This system can be estimated by standard panel techniques, but because some of the explanatory variables are likely not to be strictly exogenous, might be correlated with the fixed effects and might present significant measurement errors, there are considerable advantages in using the Generalized Method of Moments (GMM) estimator. In the models presented in Section V, lagged values of the variables are used as instruments. Panel VAR models estimated by GMM have had diverse applications in the economics literature, Love and Zicchino (2006), for example, used this framework to analyze the dynamics of investment behavior with firm-level data. Nevertheless, it is important to bear in mind that the GMM estimator is less efficient than some of the alternatives and it could be biased if the instruments used are weak (for a discussion see Baltagi, 2005).

As previously discussed, this paper is particularly interested in the dynamics of capital flows to developing countries. In this context, the paper looks at impulse response functions to simulate the dynamic effects of specific natural disaster shocks on capital flows. The paper also uses forecast error variance decompositions to assess how much of the underlying variability of the different types of capital flows can be attributed to the different types of shocks of interest at specific time horizons.

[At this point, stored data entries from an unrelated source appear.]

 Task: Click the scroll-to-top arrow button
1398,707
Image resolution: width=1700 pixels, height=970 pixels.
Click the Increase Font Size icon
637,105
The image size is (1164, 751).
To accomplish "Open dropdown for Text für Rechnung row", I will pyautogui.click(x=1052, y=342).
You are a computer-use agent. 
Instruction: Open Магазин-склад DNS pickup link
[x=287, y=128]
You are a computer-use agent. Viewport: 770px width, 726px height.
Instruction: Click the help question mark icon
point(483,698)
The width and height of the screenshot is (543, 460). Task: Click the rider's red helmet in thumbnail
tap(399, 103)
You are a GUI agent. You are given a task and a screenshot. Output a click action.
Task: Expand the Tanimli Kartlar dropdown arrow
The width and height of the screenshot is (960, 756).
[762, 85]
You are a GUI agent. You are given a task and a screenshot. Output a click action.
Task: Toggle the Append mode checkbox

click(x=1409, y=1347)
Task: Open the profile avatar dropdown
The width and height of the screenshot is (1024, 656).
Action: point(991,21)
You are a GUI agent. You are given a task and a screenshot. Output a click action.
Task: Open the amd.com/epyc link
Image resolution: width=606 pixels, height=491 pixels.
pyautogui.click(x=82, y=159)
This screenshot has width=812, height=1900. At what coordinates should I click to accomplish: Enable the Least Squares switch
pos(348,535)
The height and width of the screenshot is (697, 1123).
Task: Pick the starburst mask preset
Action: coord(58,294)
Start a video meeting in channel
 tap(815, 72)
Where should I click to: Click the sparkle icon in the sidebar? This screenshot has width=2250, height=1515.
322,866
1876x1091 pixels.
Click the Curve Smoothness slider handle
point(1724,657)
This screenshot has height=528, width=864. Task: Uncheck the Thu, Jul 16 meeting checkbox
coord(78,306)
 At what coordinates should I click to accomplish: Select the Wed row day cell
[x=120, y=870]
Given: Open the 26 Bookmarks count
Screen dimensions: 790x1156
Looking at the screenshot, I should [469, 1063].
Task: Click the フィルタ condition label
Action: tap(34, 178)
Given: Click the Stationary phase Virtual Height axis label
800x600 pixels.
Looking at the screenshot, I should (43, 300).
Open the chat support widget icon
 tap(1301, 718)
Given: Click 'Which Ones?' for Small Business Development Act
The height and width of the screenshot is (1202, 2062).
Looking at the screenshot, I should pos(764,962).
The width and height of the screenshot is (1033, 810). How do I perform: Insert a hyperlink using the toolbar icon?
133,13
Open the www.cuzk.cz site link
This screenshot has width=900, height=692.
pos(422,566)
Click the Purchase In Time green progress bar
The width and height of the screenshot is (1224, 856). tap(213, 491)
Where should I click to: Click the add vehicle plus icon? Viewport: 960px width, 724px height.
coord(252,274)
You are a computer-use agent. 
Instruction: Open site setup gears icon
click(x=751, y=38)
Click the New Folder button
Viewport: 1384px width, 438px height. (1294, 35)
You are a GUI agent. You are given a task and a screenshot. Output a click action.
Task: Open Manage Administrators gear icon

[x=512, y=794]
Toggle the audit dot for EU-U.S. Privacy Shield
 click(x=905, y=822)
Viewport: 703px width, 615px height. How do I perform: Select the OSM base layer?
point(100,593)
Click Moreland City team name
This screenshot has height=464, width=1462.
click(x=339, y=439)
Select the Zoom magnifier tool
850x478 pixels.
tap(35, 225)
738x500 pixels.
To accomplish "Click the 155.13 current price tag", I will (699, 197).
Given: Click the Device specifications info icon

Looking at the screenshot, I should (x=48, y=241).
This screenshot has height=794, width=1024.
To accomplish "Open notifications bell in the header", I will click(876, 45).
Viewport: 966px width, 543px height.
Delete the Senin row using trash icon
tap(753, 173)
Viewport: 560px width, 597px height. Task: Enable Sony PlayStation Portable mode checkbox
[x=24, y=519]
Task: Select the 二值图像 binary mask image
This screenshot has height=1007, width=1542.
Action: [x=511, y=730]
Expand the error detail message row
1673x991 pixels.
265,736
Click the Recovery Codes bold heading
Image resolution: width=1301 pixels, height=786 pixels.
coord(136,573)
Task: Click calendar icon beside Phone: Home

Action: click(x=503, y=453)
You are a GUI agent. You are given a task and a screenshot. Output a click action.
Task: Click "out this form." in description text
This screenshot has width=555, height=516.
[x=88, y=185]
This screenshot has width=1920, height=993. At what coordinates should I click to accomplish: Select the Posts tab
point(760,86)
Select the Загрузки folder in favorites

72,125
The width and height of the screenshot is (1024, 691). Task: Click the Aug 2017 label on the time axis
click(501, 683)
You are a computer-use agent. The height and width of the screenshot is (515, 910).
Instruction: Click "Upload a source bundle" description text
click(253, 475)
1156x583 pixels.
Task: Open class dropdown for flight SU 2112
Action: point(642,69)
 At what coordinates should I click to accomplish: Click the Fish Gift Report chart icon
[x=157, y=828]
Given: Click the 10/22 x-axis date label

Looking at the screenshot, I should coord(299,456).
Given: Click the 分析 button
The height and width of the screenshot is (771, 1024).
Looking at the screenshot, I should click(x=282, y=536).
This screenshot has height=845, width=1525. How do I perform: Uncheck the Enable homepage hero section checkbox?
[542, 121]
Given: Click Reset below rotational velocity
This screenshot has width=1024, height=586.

IV. Data Description and Preliminary Results

The econometric analysis is based on annual data for international financial flows (overseas development assistance, and bank and equity flows) from the World Bank’s Global Development Finance database as well as remittance inflows data to developing countries compiled by the World Bank’s Development Prospects Group. In addition, information on the incidence of natural disasters data from the OFDA/CRED International Emergency Disasters Database (EM-DAT) is also included. The data covers the period 1970-2005. Annex Table 1 provides a detailed description of the variables included and their construction as well as the respective primary sources. Annex Table 2 presents a set of descriptive statistics for the different variables included in the analysis. The table includes statistics for the entire sample of developing countries as well as a sub-sample comprising only low-income countries.

The EM-DAT database has worldwide coverage and contains data on the occurrence of natural disasters since 1900 based on several sources such as UN agencies, press reports, and insurance companies, among others. A disaster is defined as an event that overwhelms local capacity and prompts governments to request external assistance5. We will follow Raddatz (2007) and divide natural disasters into three broad categories, namely, Climatic events (which comprise floods, droughts, extreme temperatures and hurricanes); Geological events (which comprise earthquakes, landslides, volcano eruptions and tidal waves); and Human disasters (which comprise famines and epidemics). Geological disasters tend to be relatively more difficult to predict compared to climatic or human disasters.

The data on the incidence of climatic disasters over the period 1970-2005 indicates that these types of events occur throughout the world, but tend to be more concentrated in countries located in the Indian and Pacific oceans (see also Raddatz, 2009). Furthermore, geological disasters are more pervasive in countries in East Asia and Eastern Europe and Central Asia (with more than one event per year on average) and are less frequent for countries in Sub-Saharan Africa. Famines and epidemics are also widely distributed geographically with some concentration in countries in South Asia and sub-Saharan Africa, but less frequent in Middle-East and North Africa.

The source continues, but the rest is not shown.